**Consegne**
A - Elenca tutti i tratti dell'aspetto fisico di Haidar Eid che compaiono nell'articolo sul movimento BDS.
B - Rispondi a queste domande basandoti sull'articolo sul movimento BDS, una risposta per riga:
(i) Che cosa insegna Haidar Eid e in quale università?
(ii) Quante ore di elettricità al giorno ha Gaza?
(iii) Quale quota degli abitanti di Gaza è disoccupata?
C - Prosegui l'articolo sul movimento BDS a partire dal punto in cui si interrompe.

**Estratto della pagina**
Quarta parte – BDS: come un controverso movimento non violento ha trasformato il dibattito israelo-palestinese

Fare affidamento sugli Stati perché si comportassero moralmente, era una causa persa, sosteneva; occorreva metterli sotto pressione dal basso

 

Nathan Thrall – 14 agosto 2018

 

A Gaza, a gennaio, ho incontrato Haidar Eid, professore di letteratura all’Università di Al-Azhar e cofondatore del movimento BDS a Gaza. Ha circa 50 anni, è robusto, con una barba grigia e corta e capelli corti e ricci, e una passione per i maglioni a collo alto. Eid disse di non aver mai visto tanta violenza sul popolo di Gaza. Erano mesi prima che i Gazawi lanciassero la Grande Marcia di Ritorno, le proteste settimanali lungo la barriera di confine di Gaza durante le quali i cecchini israeliani hanno ucciso più di 100 manifestanti disarmati e ne hanno feriti diverse migliaia.

Come a decine di migliaia di altri impiegati pubblici, lo stipendio di Eid all’università era stato tagliato di oltre la metà e lui stava cercando un secondo lavoro. Oltre il 40% degli abitanti di Gaza, compresa la maggior parte dei giovani, sono disoccupati. Eid programma gran parte della sua vita in base alle ore in cui l’ascensore del suo appartamento al decimo piano funziona, dal momento che Gaza ha  solo da sei a otto ore di elettricità al giorno. La mancanza di energia impedisce il trattamento completo delle acque reflue, decine di milioni di litri scaricati ogni giorno, grezzi, in stagni fetidi e nel mare.

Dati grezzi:

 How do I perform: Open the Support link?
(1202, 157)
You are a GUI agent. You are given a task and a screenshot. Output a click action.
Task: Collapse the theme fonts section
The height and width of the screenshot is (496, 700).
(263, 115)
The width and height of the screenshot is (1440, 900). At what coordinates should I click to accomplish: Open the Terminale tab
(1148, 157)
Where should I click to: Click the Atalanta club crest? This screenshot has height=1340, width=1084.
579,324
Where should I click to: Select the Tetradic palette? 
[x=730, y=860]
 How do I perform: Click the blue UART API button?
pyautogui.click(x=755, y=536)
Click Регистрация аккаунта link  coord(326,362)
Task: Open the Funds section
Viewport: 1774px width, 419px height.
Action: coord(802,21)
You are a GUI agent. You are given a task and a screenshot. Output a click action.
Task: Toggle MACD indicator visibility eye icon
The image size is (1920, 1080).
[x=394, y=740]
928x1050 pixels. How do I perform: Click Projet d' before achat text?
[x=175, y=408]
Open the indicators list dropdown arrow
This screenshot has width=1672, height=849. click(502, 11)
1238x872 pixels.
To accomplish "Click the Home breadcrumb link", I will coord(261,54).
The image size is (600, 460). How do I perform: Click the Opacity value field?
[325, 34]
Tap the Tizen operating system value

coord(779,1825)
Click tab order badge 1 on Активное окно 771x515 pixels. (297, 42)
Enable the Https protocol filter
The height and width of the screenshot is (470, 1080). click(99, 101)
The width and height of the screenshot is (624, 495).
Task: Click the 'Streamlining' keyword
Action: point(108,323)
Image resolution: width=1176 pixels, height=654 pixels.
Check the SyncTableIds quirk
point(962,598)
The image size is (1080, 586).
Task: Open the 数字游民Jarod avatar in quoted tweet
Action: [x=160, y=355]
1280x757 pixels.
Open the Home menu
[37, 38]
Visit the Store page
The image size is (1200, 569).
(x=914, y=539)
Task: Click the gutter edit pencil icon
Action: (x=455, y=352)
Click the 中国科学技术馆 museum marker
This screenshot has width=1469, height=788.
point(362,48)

**Soluzioni**
A -
- robusto
- barba grigia e corta
- capelli corti e ricci

B -
(i) Letteratura, all'Università di Al-Azhar.
(ii) Da sei a otto ore.
(iii) Oltre il 40%.

C -
Come più dei due terzi della popolazione di Gaza, Eid e la sua famiglia sono rifugiati provenienti da un villaggio nell’attuale Israele. Si oppose all’accordo di Oslo perché ignorava i rifugiati palestinesi. “Oslo”, ha detto, “ha ridotto il popolo palestinese ai soli residenti della Cisgiordania e di Gaza”. Ma sono stati i Rifugiati a fondare il movimento nazionale palestinese e a rappresentare la maggioranza dei Palestinesi nel mondo. Ha detto: “La questione palestinese è una cosa sola: il diritto al ritorno”.

Marcia BDS a Los Angeles nel 2016. Fotografia: Robyn Beck / AFP / Getty Images

Il villaggio di Eid, Zarnuqa, è stato svuotato dai suoi abitanti palestinesi e non esiste più. In tutto Israele, la terra da cui i Rifugiati furono scacciati rimane in gran parte vuota o scarsamente popolata, cosicché ricercatori di spicco, come lo storico palestinese Salman Abu Sitta, stimano che la maggior parte di essa potrebbe tornare ai legittimi proprietari senza soppiantare gli Israeliani. Eid ha osservato che la soluzione dei due Stati significa impedire alla maggior parte dei Rifugiati di tornare, dal momento che Israele rifiuta ogni possibile minaccia demografica alla sua maggioranza ebraica. (C’è un mito diffuso da alcuni sostenitori di Israele secondo il quale i Palestinesi sarebbero le uniche persone che trasmettono lo status di rifugiati ai propri figli. Su questa base, l’amministrazione Trump e i suoi alleati al Congresso hanno cercato di tagliare l’assistenza delle Nazioni Unite a milioni di rifugiati palestinesi nati dopo la guerra del 1948. In effetti, la concessione dello status di rifugiato ai discendenti apolidi è una pratica normale in tutto il mondo. La maggior parte dei rifugiati afghani registrati, ad esempio, è di seconda e terza generazione, nati fuori dal Paese, come la maggior parte di coloro che sono ritornati in Afghanistan negli ultimi anni).

Eid ha trascorso sei anni a Johannesburg, dove ha conseguito il dottorato, e il suo inglese mantiene le tracce dell’accento sudafricano. Ha paragonato Gaza e i campi profughi palestinesi al di fuori dei confini israeliani ai Bantustan in cui i neri sudafricani erano confinati sotto l’apartheid; era sua opinione che la soluzione dei due stati non ponesse fine all’apartheid, ma piuttosto la consolidasse, creando uno stato West Bank–Gaza indebolito e discontinuo con una dubbia rivendicazione di indipendenza.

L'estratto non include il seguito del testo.